SJB, SLFP and dissident SLPP support was necessary for the amendment to get through with the required two thirds majority. The president understood that very well and he would have socked that into the SLPP that elected him president. Given that he only has the assured support of the solitary UNPer who succeeded him in his party’s single national list slot in parliament, Wickremesinghe remains a prisoner of the SLPP in the legislature until February next year when the constitution empowers him to dissolve parliament. Whether he has held out any assurances that he would not do that, and those MPs who would not qualify for a parliamentary pension if they do not have five years parliamentary service would be apprehensive of an early dissolution, he has levers to pressure sections of the SLPP if required.

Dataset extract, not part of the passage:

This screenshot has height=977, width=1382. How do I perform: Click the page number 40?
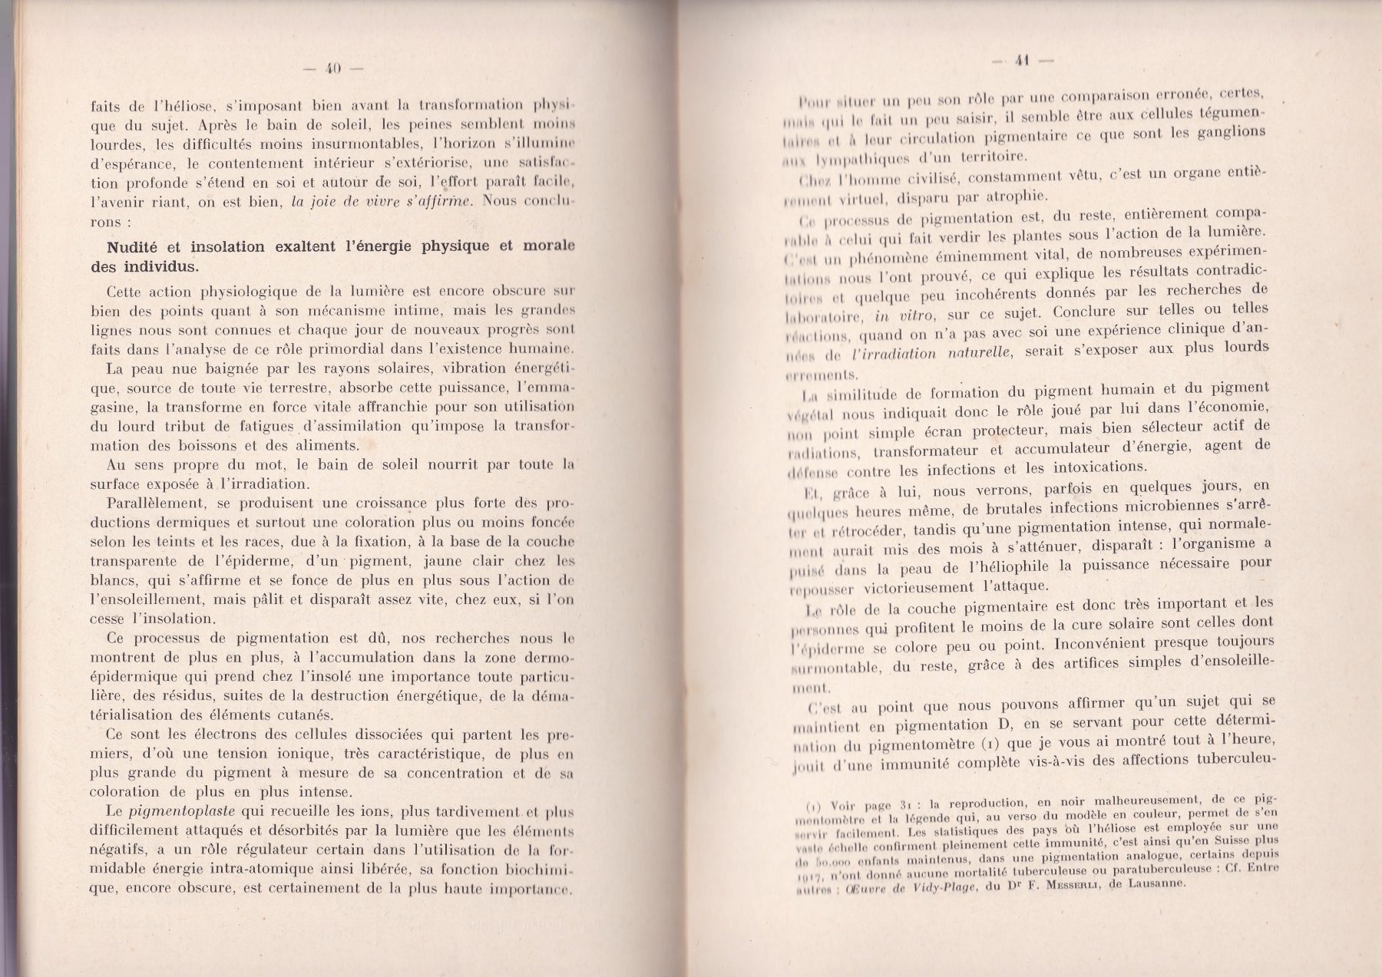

Justifying his stand, Sagara Kariyawasam pointed out that a Briton of Indian origin has become the prime minister of the UK and urged that the world was now becoming or has become a global village. Implicit in that remark is “why can’t dual citizen Basil retain his U.S. and Sri Lanka citizenships and enjoy the rights of both?” Rishi Sunak was born in Britain, schooled there and graduated from Oxford. His parents immigrated to the UK from East Africa. But comparing Sunak’s case to Basil’s is like comparing chalk and cheese. Basil was born here and sought greener pastures in the U.S., possibly for economic reasons, and acquired citizenship there. He came back after this side of the fence became even greener with MR’s election. Unlike GR, he is unwilling to renounce that citizenship in return for elected office. He has not discussed the reasons for this stance. Reportedly he has a home in the U.S. but not in Malwana according to a court determination. Kariyawasam obviously wants to help Basil to butter his bread on both sides.